本文旨在详细阐述如何在阿里云服务器上,通过宝塔面板部署SSL证书。整个过程大致可以分为三个主要步骤:
- 购买证书
- 申请证书
- 部署证书
SSL 证书购买
登录阿里云数字证书管理服务控制台,选择申请个人测试证书
进入到购买页面,选择个人测试证书(免费版)
点击立即购买,即拥有了 20 张免费证书额度, 限期一年内使用,每张证书供一个域名使用,有效期 90 天
申请证书
购买完成证书后进入 SSL 证书管理列表,查看个人测试证书(原免费证书), 选择申请证书。
填写绑定域名,其他都不需要改,然后等待审核即可。
等待平台签发,大概一分钟就收到了阿里云 SSL 证书签发成功短信
回到 SSL 证书列表,看到签发成功,然后下载证书。
部署证书
证书下载
鉴于本例中使用了宝塔面板配合Nginx作为Web服务器,因此应选择适用于Nginx环境的证书格式进行下载。
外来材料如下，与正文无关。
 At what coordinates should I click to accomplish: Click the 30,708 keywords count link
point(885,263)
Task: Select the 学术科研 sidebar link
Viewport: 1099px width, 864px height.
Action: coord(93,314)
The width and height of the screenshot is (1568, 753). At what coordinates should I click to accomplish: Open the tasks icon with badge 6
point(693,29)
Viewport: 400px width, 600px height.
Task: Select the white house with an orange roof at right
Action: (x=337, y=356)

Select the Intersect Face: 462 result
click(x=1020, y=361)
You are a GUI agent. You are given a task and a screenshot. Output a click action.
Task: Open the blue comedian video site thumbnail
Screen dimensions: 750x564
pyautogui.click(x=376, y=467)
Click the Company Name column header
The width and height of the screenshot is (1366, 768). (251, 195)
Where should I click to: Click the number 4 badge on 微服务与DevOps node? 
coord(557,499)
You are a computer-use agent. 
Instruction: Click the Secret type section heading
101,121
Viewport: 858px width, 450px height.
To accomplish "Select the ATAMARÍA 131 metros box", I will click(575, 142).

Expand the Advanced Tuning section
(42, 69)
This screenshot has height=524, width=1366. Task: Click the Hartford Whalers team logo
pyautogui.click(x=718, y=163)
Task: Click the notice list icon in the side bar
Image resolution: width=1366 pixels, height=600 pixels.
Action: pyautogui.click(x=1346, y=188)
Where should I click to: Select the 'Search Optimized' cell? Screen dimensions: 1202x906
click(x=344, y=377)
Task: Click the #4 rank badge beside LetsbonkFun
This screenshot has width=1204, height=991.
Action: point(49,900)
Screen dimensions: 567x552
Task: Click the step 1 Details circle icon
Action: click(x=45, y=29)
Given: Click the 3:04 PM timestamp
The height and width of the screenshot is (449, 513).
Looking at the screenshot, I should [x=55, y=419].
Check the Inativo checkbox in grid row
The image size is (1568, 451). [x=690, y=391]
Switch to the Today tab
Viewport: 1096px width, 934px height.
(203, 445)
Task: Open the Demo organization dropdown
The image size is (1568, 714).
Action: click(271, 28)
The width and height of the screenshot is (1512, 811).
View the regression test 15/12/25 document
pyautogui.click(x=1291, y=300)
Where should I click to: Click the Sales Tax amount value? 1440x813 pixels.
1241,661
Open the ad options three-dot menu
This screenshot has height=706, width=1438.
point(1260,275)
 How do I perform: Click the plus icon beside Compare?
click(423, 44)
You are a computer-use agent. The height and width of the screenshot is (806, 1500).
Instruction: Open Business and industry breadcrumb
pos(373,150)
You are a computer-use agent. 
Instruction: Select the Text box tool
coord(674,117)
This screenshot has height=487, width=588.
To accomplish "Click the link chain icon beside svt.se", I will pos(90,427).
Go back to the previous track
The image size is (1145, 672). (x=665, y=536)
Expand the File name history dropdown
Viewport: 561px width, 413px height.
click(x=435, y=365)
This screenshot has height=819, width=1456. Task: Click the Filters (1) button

下载完成后,解压缩文件包,会得到两个重要文件:.key私钥文件和.pem公钥文件。
部署到服务器目录下
- 在服务器上的
/home目录下创建一个名为nginx的新文件夹,专门用来存放相关证书文件及其HTTPS配置。
修改 https.conf
修改https.conf配置文件,根据实际情况调整ssl_certificate和ssl_certificate_key指令指向正确的证书路径(在服务器目录上的位置),其它基本可以照搬使用。
server {
listen 443 ssl;
server_name caringui.cn;
ssl_certificate /home/nginx/caringui.cn.pem;
ssl_certificate_key /home/nginx/caringui.cn.key;
ssl_session_timeout 5m;
ssl_protocols TLSv1.2 TLSv1.3;
ssl_ciphers ECDHE-RSA-AES128-GCM-SHA256:HIGH:!aNULL:!MD5:!RC4:!DHE;
ssl_prefer_server_ciphers on;
# 前端代理
location / {
alias /project/frontend/caring-ui-docs/dist/;
}
# 后端代理
location /api/ {
proxy_pass http://127.0.0.1:7532/;
}
}
# 将 HTTP 80 端口的流量强制重定向到 HTTPS。
server {
listen 80;
server_name caringui.cn;
return 301 https://$host$request_uri;
}
nginx.conf 引入 https.conf
因为单独创建了一个https.conf用来维护 https 的服务,所以还需要将这个配置文件引入到 nginx 的主文件内:
include /home/nginx/https.conf;
测试与验证
在无痕浏览器模式下重新访问网站地址,检查是否已成功启用HTTPS加密连接。请注意,对于已经缓存旧有HTTP链接的客户端,可能需要等待一段时间或者清除本地缓存才能看到更新效果。
注意事项
- 阿里云的免费证书有效期是三个月,且不支持自动续签,所以每次证书过期后需要再次走一遍上述流程,替换一下原来的证书文件。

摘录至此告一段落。